--- Passage ---

Government agency of Kerala

The Kerala State Disaster Management Authority (KSDMA) is a government agency in the Indian state of Kerala. Established in 2007, the agency is responsible for disaster preparedness, mitigation, response and recovery in the state. It is a statutory body constituted under the Disaster Management Act, 2005, and functions under the chairmanship of the Chief Minister of Kerala.

==History==
The Kerala State Disaster Management Authority (KSDMA) was constituted on 4 May 2007 through S.R.O. No. 395/2007 under the Disaster Management Act, 2005. The present composition of the authority was notified through S.R.O. No. 583/2013 dated 17 July 2013.

== Functions and responsibilities ==
The KSDMA functions under the Distaster Management Department of the Government of Kerala.

==Composition==
SDMA is constituted of a chairperson and ten members:

| Constituent | Role | Incumbent |
|---|---|---|
| Chief Minister of Kerala | Chairperson | V.D Satheesan |
| Minister for Revenue | Vice Chairperson | A.P Anil Kumar |
| Minister for Agriculture | Member | T. Siddique |
| Minister for Home | Member | Ramesh Chennithala |
| Chief Secretary of Kerala | Chief Executive Officer | Biswanath Sinha IAS |
| Additional Chief Secretary, Home Department | Member | Minhaj Alam IAS |
| Secretary to Government, Disaster Management | Convenor | Jeevan Babu IAS |
| Head of Kerala State Emergency Operations Centre | Member Secretary | Dr. Sekhar L Kuriakose. |

=== State Executive Committee (SEC) ===
The State Executive Committee of KSDMA handles the day-to-day disaster management activities in Kerala under the Disaster Management Act, 2005 and the Kerala State Disaster Management Rules, 2007.

- Chief Secretary of Kerala - CEO (Ex-officio)

--- Supplied data ---

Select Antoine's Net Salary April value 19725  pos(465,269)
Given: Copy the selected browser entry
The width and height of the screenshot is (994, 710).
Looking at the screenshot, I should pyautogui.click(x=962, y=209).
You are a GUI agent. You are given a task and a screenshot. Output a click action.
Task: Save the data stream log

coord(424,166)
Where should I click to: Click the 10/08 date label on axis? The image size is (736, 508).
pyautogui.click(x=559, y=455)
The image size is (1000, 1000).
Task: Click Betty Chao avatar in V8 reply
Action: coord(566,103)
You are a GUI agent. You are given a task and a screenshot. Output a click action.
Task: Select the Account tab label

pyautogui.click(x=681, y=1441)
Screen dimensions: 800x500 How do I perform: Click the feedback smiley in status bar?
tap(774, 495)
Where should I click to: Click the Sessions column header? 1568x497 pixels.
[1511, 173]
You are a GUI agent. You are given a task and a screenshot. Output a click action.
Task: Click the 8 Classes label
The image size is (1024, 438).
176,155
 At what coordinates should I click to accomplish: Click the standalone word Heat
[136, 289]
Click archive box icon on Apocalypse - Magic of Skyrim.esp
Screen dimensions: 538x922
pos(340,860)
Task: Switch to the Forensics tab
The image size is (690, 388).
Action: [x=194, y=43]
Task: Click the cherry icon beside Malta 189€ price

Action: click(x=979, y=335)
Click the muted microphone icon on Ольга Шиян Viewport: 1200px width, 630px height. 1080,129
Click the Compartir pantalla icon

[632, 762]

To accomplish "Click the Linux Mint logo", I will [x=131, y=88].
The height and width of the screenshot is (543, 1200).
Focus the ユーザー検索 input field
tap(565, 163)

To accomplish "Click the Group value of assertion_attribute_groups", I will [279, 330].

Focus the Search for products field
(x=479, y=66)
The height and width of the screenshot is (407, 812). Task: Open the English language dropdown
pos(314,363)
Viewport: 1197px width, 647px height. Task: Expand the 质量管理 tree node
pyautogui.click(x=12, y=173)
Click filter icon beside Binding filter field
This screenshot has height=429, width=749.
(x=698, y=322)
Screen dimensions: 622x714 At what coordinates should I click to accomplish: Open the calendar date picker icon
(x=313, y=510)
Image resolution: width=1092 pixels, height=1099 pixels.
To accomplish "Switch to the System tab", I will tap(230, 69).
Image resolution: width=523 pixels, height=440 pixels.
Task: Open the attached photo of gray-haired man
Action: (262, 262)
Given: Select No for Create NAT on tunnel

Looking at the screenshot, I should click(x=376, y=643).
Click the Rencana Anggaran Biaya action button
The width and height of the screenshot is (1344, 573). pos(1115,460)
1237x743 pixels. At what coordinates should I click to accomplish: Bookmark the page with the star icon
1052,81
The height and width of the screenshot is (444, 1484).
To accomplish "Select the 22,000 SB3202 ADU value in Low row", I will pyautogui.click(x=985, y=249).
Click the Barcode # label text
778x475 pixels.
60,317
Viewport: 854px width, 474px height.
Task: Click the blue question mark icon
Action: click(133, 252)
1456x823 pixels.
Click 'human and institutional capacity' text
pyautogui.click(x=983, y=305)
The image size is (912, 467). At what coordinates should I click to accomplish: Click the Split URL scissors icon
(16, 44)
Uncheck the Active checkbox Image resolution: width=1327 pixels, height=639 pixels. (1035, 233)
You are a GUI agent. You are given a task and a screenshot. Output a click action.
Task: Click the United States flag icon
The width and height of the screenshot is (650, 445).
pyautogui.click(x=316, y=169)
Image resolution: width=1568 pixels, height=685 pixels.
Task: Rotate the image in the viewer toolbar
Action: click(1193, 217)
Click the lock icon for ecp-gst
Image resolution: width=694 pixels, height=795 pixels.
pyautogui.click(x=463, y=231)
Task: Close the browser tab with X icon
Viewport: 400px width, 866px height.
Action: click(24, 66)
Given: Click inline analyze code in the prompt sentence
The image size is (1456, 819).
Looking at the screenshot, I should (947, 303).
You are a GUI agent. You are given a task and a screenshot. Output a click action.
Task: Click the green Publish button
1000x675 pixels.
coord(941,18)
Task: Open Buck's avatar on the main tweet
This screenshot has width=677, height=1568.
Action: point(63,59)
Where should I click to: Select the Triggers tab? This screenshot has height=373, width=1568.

---

Exercise tasks
a - According to the text about the Kerala State Disaster Management Authority, on what date was the authority constituted?
b - Write out the part of the Kerala State Disaster Management Authority text starting at "The Kerala State Disaster Management Authority (KSDMA) is" and ending at "17 July 2013.".
c - Extend the text about the Kerala State Disaster Management Authority past its final line.
The records are separate material and have no connection to the text about the Kerala State Disaster Management Authority.

Results in order
a - 4 May 2007

b -
The Kerala State Disaster Management Authority (KSDMA) is a government agency in the Indian state of Kerala. Established in 2007, the agency is responsible for disaster preparedness, mitigation, response and recovery in the state. It is a statutory body constituted under the Disaster Management Act, 2005, and functions under the chairmanship of the Chief Minister of Kerala.

==History==
The Kerala State Disaster Management Authority (KSDMA) was constituted on 4 May 2007 through S.R.O. No. 395/2007 under the Disaster Management Act, 2005. The present composition of the authority was notified through S.R.O. No. 583/2013 dated 17 July 2013.

c -
- Additional Chief Secretary (Home) - member
- Additional Chief Secretary (Finance) - member
- Additional Chief Secretary (Health and Family Welfare) - member
- Principal Secretary (Revenue/Disaster Management) - Convenor (Ex-officio)

===Kerala State Emergency Operations Centre===
The State Emergency Operations Centre (SEOC) is the research, technical, and emergency coordination wing of the Kerala State Disaster Management Authority. It functions under the direct control of the Secretary to Government (Revenue and Distaster Management), and headed by Member Secretary & Head of SEOC. The SEOC is tasked with disaster preparedness, planning, and response activities across Kerala, and it is the technical wing of the KSDMA.

The responsibilities of the SEOC are as follows:
- Updating hazard and vulnerability assessments
- Preparing State and District Disaster Management Plans
- Supporting early warning systems
- Coordinating emergency response activities
- Monitoring drought situations
- Carrying out disaster risk reduction studies
- Conducting training in disaster management
The State Emergency Operations Centre has the following specialised divisions;
- Fusion Centre
- Drought Monitoring Cell
- GIS and Risk Lab
- IT & Communication Centre
- Planning Group
- Capacity Building and Projects Group
- Administration Division

==District Disaster Management Authorities==
There are District Disaster Management Authorities (DDMAs) in each of the 14 districts of Kerala under the chairmanship of the respective District Collectors. These authorities coordinate and oversee disaster management activities at the district level.
== State Disaster Response Force (SDRF) ==
The State Disaster Response Force (SDRF) was formed by the Government of Kerala through GO (Ms) No. 262/2012/Home dated 17 October 2012 and GO (Rt) No. 2421/2013/Home dated 31 August 2013. The Rapid Response and Rescue Force (RRRF) based at Pandikkad in Malappuram district, the force has a strength of 100 personnel. It is headed by a Superintendent of Police (SP) and functions under the Additional Chief Secretary (Home), who is a member of the Kerala State Disaster Management Authority. SDRF units are deployed in the Thiruvananthapuram, Ernakulam, Thrissur and Kannur police ranges, and personnel receive training from the National Disaster Response Force (NDRF).